Not that I'd really know what to check for. With my stomach protesting the denial of the food which is so close, a conflict between safety and hunger arises.

For all I'm able to tell, there could be poison in it.

I decide shortly that I don't care. If this is a final dinner, one could do worse. I try the section already on the fork. This is.even better than I thought. My remaining reservations are shunted aside as I attack the rest of dessert.

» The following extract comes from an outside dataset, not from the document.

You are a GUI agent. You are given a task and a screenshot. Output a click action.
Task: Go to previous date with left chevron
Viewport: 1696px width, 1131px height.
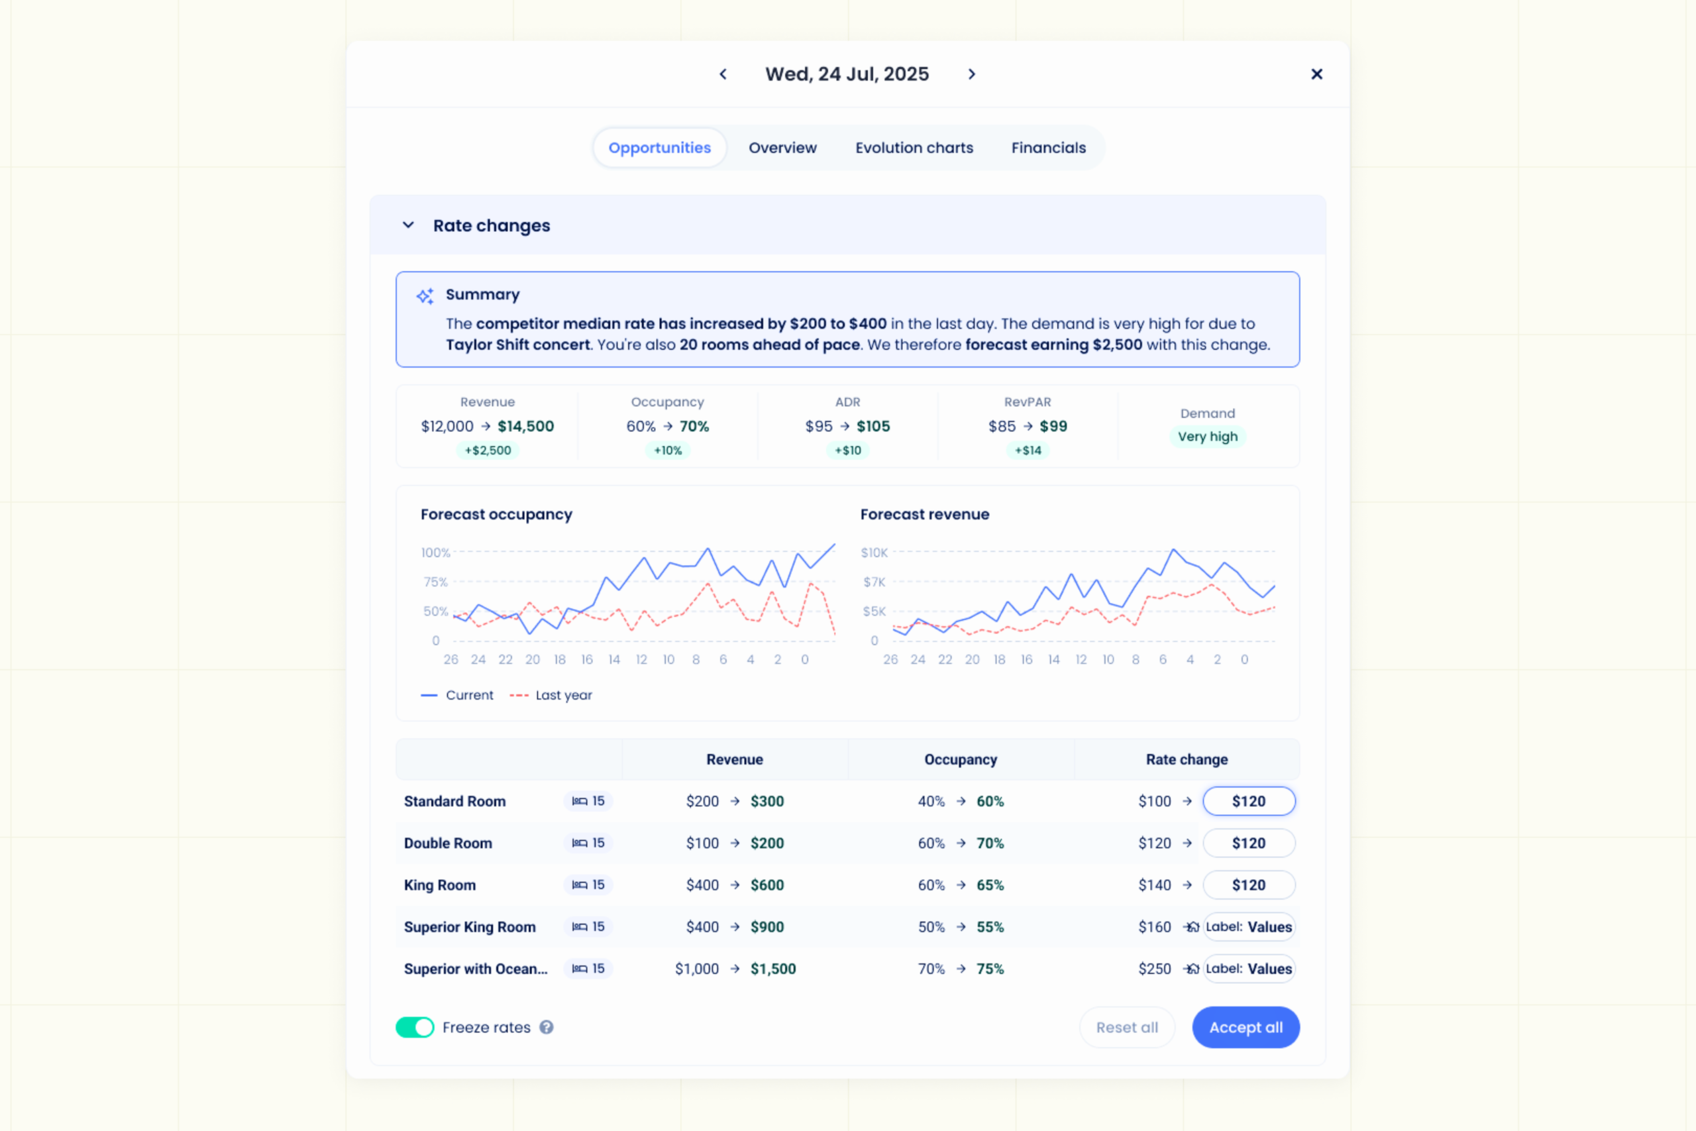[x=723, y=74]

Some time after, there is only a sliver of the cheesecake remaining. I rest against the wall, eyes half-closed in ecstasy, breathing heavily. I see my reflection in a mirror, half concealed by the boxes. I smile; my face looks as if I've just been on my honeymoon. I don't believe that I've eaten nearly an entire cheesecake. More, I've never done anything so uninhibited, so spontaneous in my life.

I cover the dish and stand to do my exercises. I look at the bed, and reconsider. My exercises can wait. I crawl onto the blanket, a heavy one, precisely what I need. I just manage to pull it over myself as I'm nodding off.

For the first time in what seems like years, I sleep soundly and well.



Notes: This is a 'retrospective in miniature', basically to give some concept of what Mylandah's first weeks on Earth were like when she returned from the Satellite. While the amount of confrontations with hostile citizens has dropped to almost none over time, there is the sporadic incident. As for 'Smug' and 'Jackal', they are representative of what are known as 'chickenhawks'. As I understand it, they linger around train or bus terminals, waiting for naïve, lost, or desperate girls (generally), who they offer a food and a place to stay. At a later time, they begin to ask 'payment'. Since these girls have little in the way of money, they are faced with prostitution or being thrown out. Smug and Jackal do not wait around train station or bus depots, they just walk around the city, looking for prospects; in most other respects, they're identical.